Mozilla founder Mitch Kapor ’71 hasn’t “spent more than 15 minutes in more than 20 years” in Ezra Stiles College, from which he graduated nearly 40 years ago.

But on Monday night, he spent a full 90 minutes in the house of Master Stephen Pitti ’91 for a Master’s Tea before nearly 80 students. Kapor spoke about the future of information technology, covering issues ranging from health-care technology to intellectual property rights.

Kapor opened his tea with a discussion of the role information technology is playing in the health care industry, a field he said he finds particularly interesting. Medical records should all be computerized, Kapor said, because doing so would help to solve “an enormous social problem.” Currently, Kapor said, a majority of family practitioners rely on paper records alone.

“The reason that matters,” he said, “is that if you could measure outcomes, you could begin to think about changing the payment system to reward health-care providers for actually improving the quality of health of their patients.”

After receiving his degree from Yale, Kapor worked as a disc jockey at Connecticut rock station WHCN-FM and taught transcendental meditation and worked as a computer programmer in Cambridge, Mass. Following a master’s degree in counseling psychology from Beacon College, he became the founding investor of the first successful independent commercial Internet Service Provider UUNET, co-founder of the civil liberties group Electronic Frontier Foundation, and founded software company Lotus Development Corporation.

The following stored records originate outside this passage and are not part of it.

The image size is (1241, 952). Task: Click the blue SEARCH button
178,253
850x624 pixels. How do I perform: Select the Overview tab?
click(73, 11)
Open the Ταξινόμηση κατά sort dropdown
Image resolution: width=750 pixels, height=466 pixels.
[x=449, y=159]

Later, Kapor called his views on the future of intellectual property rights “radical.” The protection of all intellectual property rights is impractical and outdated, he said.

“The disruption to economic models underlying creative processes is not the end of the world,” Kapor said. “It has happened before, it’s happening now, and it will happen again. People will figure out how to get by in each niche.”

Kapor also commented on his experience as an undergraduate at Yale. He relayed an anecdote from his time in Ezra Stiles, in which one of his friends “had a really bad acid trip in the Stiles common room,” he said.

“It was different,” he said. “Things were kind of disruptive in the ’60s. Coeducation happened, as did the Black Panther Trials, and there was a draft.”

Nevertheless, Kapor called Yale a “wonderful place” that he felt privileged to attend.

Sunny Chung ’13 said he thought Kapor’s views on intellectual property rights were too “optimistic and idealistic,” because the disruption of traditional revenue streams — such as, in the case of musicians, the sale of recordings — can only be eased through the sale of other products, such as concert tickets and band apparel. But for those sales to compensate for traditional revenue models, product prices would have to rise, which would lead to fewer sales.

Joanna Da Lu ’11 said she was pleased to hear Kapor emphasize the digitization of medical records.

“I worked on the use of technology in medical records during the summer after my freshman year,” Da Lu said, “and I’m glad that there is someone as important and influential as he investing in such technologies.”

Elizabeth Stark, a lecturer in computer science at Yale, found many of the issues Kapor covered relevant to the courses she teaches.

“He is incredibly insightful when it comes to the issues surrounding the future of technology. I wish more of my students could have come,” she said.

Kapor will give the opening keynote speech at an invitational meeting of Health Information Technology Platforms at Harvard on Sept. 29–30.